§ What to do: Repeat the listing below in full, keeping every character as it is.

§ Records provided:
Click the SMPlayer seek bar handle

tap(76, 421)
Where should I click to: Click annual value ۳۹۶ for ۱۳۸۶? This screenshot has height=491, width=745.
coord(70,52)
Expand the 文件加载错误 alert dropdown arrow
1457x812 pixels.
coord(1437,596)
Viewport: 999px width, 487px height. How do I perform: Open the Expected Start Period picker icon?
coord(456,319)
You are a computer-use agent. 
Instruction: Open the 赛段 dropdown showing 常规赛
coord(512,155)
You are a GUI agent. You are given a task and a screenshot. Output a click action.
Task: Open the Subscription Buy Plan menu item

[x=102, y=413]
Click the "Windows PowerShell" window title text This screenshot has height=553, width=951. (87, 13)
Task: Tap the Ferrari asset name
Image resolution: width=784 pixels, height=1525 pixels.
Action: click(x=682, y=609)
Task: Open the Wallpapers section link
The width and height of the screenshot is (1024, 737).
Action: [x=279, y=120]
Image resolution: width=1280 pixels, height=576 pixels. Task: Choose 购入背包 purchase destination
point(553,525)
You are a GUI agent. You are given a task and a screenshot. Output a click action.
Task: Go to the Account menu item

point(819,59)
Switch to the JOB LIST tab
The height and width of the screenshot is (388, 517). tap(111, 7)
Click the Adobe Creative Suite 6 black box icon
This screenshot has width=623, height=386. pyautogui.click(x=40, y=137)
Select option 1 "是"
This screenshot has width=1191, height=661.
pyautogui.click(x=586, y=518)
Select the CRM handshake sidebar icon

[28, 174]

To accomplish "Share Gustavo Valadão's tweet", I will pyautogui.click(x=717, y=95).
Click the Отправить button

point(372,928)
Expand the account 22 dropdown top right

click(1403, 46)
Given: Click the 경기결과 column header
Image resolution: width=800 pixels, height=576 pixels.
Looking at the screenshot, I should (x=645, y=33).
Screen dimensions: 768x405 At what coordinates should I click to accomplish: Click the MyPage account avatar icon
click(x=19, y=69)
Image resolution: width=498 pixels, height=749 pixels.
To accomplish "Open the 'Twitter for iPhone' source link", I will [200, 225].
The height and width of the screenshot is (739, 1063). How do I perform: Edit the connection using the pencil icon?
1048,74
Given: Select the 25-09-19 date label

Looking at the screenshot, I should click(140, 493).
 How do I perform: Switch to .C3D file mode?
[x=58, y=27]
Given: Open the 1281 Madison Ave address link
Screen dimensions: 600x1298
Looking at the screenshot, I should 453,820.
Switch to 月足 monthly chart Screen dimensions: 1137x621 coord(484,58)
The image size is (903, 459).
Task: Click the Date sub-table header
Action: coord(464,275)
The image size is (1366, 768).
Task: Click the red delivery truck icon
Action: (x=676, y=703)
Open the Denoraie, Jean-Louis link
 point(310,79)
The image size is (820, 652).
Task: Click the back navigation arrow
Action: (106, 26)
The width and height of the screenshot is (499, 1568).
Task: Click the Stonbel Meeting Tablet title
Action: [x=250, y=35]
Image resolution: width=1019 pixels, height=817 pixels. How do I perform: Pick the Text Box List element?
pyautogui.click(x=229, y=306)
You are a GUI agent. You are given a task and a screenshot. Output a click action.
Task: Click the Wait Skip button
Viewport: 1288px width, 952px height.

§ Response:
Click the SMPlayer seek bar handle

tap(76, 421)
Where should I click to: Click annual value ۳۹۶ for ۱۳۸۶? This screenshot has height=491, width=745.
coord(70,52)
Expand the 文件加载错误 alert dropdown arrow
1457x812 pixels.
coord(1437,596)
Viewport: 999px width, 487px height. How do I perform: Open the Expected Start Period picker icon?
coord(456,319)
You are a computer-use agent. 
Instruction: Open the 赛段 dropdown showing 常规赛
coord(512,155)
You are a GUI agent. You are given a task and a screenshot. Output a click action.
Task: Open the Subscription Buy Plan menu item

[x=102, y=413]
Click the "Windows PowerShell" window title text This screenshot has height=553, width=951. (87, 13)
Task: Tap the Ferrari asset name
Image resolution: width=784 pixels, height=1525 pixels.
Action: click(x=682, y=609)
Task: Open the Wallpapers section link
The width and height of the screenshot is (1024, 737).
Action: [x=279, y=120]
Image resolution: width=1280 pixels, height=576 pixels. Task: Choose 购入背包 purchase destination
point(553,525)
You are a GUI agent. You are given a task and a screenshot. Output a click action.
Task: Go to the Account menu item

point(819,59)
Switch to the JOB LIST tab
The height and width of the screenshot is (388, 517). tap(111, 7)
Click the Adobe Creative Suite 6 black box icon
This screenshot has width=623, height=386. pyautogui.click(x=40, y=137)
Select option 1 "是"
This screenshot has width=1191, height=661.
pyautogui.click(x=586, y=518)
Select the CRM handshake sidebar icon

[28, 174]

To accomplish "Share Gustavo Valadão's tweet", I will pyautogui.click(x=717, y=95).
Click the Отправить button

point(372,928)
Expand the account 22 dropdown top right

click(1403, 46)
Given: Click the 경기결과 column header
Image resolution: width=800 pixels, height=576 pixels.
Looking at the screenshot, I should (x=645, y=33).
Screen dimensions: 768x405 At what coordinates should I click to accomplish: Click the MyPage account avatar icon
click(x=19, y=69)
Image resolution: width=498 pixels, height=749 pixels.
To accomplish "Open the 'Twitter for iPhone' source link", I will [200, 225].
The height and width of the screenshot is (739, 1063). How do I perform: Edit the connection using the pencil icon?
1048,74
Given: Select the 25-09-19 date label

Looking at the screenshot, I should click(140, 493).
 How do I perform: Switch to .C3D file mode?
[x=58, y=27]
Given: Open the 1281 Madison Ave address link
Screen dimensions: 600x1298
Looking at the screenshot, I should 453,820.
Switch to 月足 monthly chart Screen dimensions: 1137x621 coord(484,58)
The image size is (903, 459).
Task: Click the Date sub-table header
Action: coord(464,275)
The image size is (1366, 768).
Task: Click the red delivery truck icon
Action: (x=676, y=703)
Open the Denoraie, Jean-Louis link
 point(310,79)
The image size is (820, 652).
Task: Click the back navigation arrow
Action: (106, 26)
The width and height of the screenshot is (499, 1568).
Task: Click the Stonbel Meeting Tablet title
Action: [x=250, y=35]
Image resolution: width=1019 pixels, height=817 pixels. How do I perform: Pick the Text Box List element?
pyautogui.click(x=229, y=306)
You are a GUI agent. You are given a task and a screenshot. Output a click action.
Task: Click the Wait Skip button
Viewport: 1288px width, 952px height.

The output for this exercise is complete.